[Screen-element location records]
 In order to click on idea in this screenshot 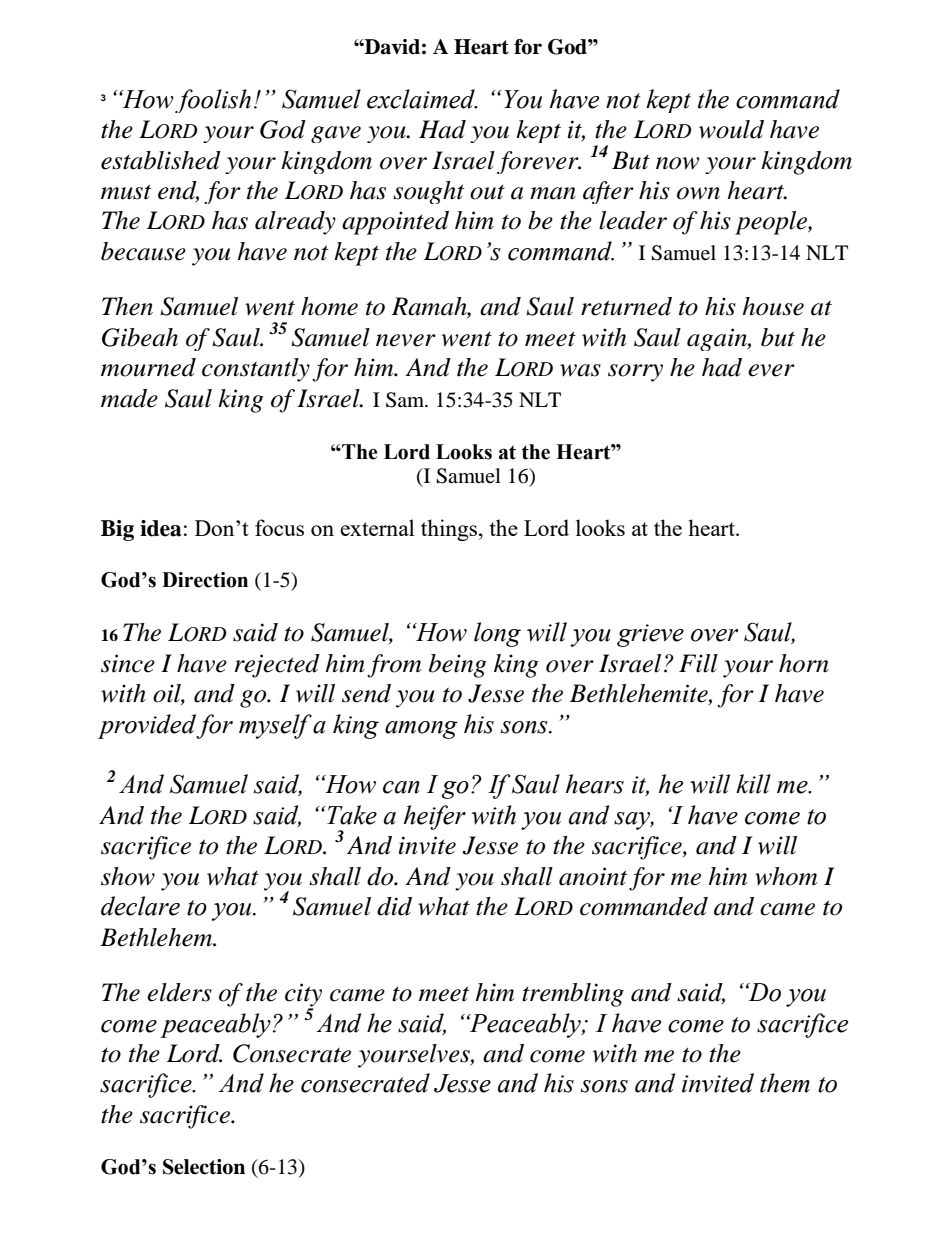, I will do `click(160, 528)`.
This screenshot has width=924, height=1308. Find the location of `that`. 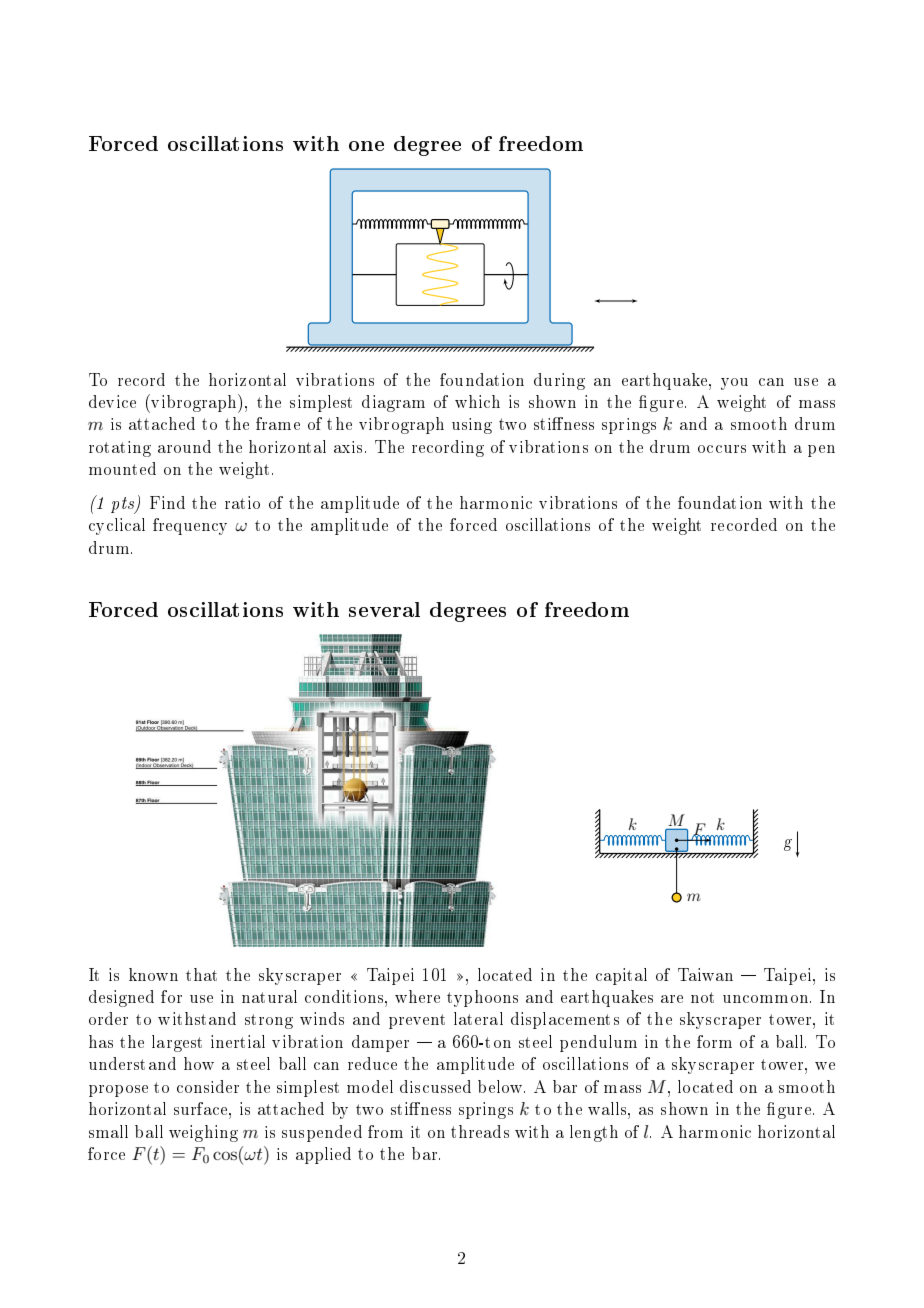

that is located at coordinates (201, 974).
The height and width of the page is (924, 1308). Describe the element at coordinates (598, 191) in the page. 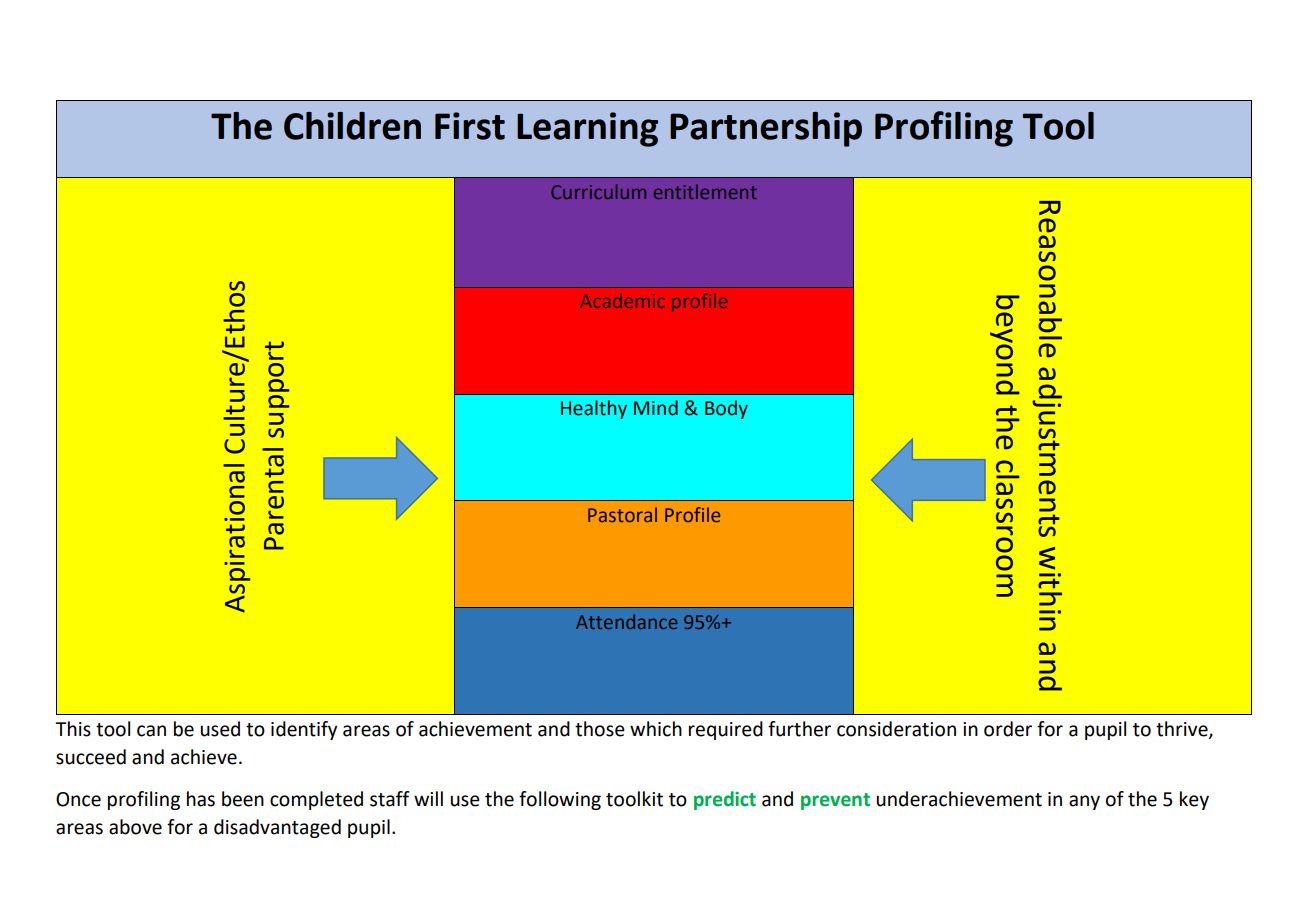

I see `Curriculum` at that location.
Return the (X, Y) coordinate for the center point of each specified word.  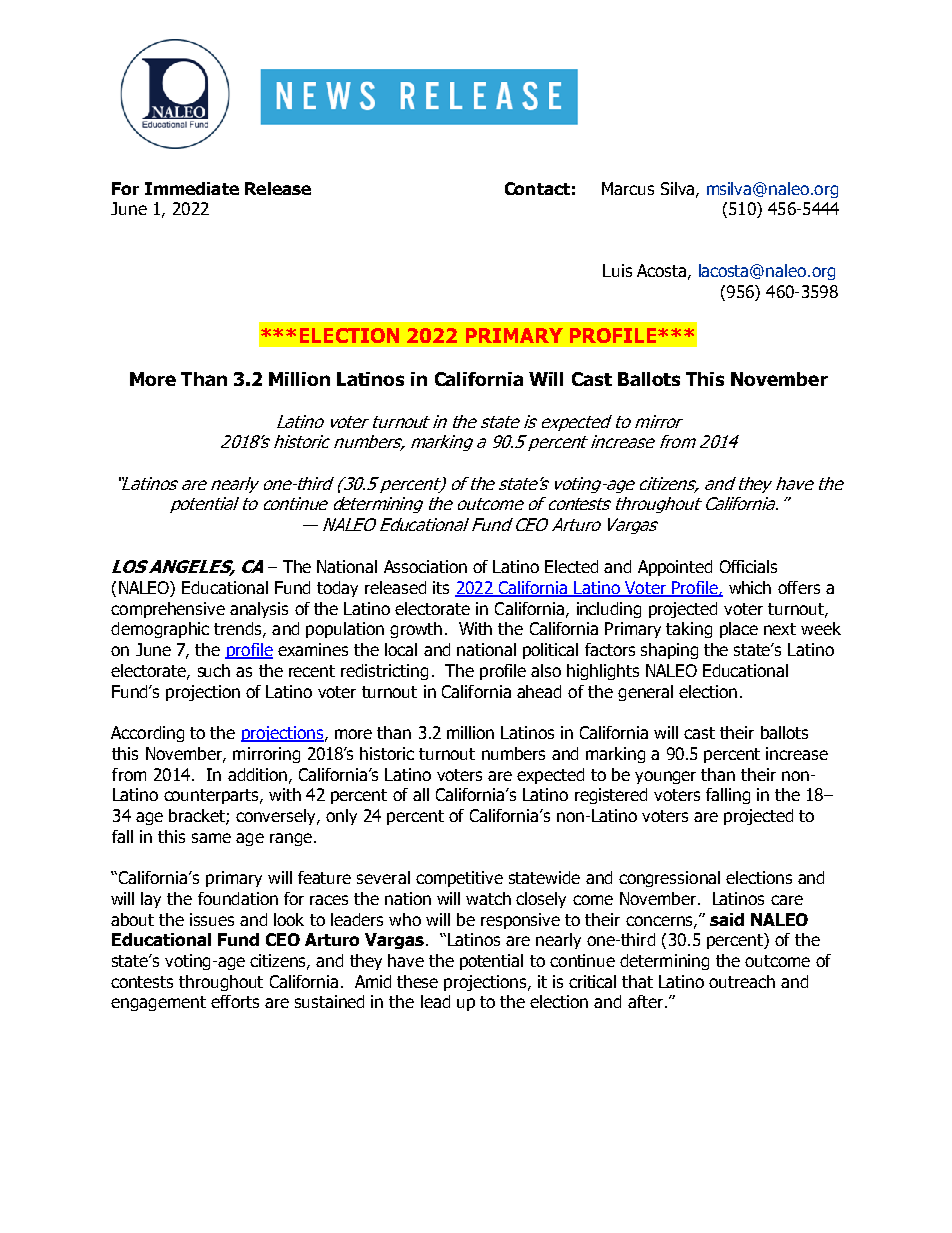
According (147, 734)
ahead (539, 691)
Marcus (628, 188)
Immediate (192, 188)
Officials (748, 566)
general (645, 693)
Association (425, 566)
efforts (235, 1001)
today (337, 589)
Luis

* _EXERCISE DESCRIPTION_:
Rescale the rows starting with the line that contains "Immediate (192, 188)" and going on through the end of the rows. Write each of those lines again with its request unchanged, multiplying every coordinate in the answers by 1.15 and rounding to whole numbers, with halves rounding up.

* _RESULT BELOW_:
Immediate (221, 216)
Officials (860, 651)
general (742, 797)
Association (489, 651)
efforts (270, 1151)
today (388, 677)
Luis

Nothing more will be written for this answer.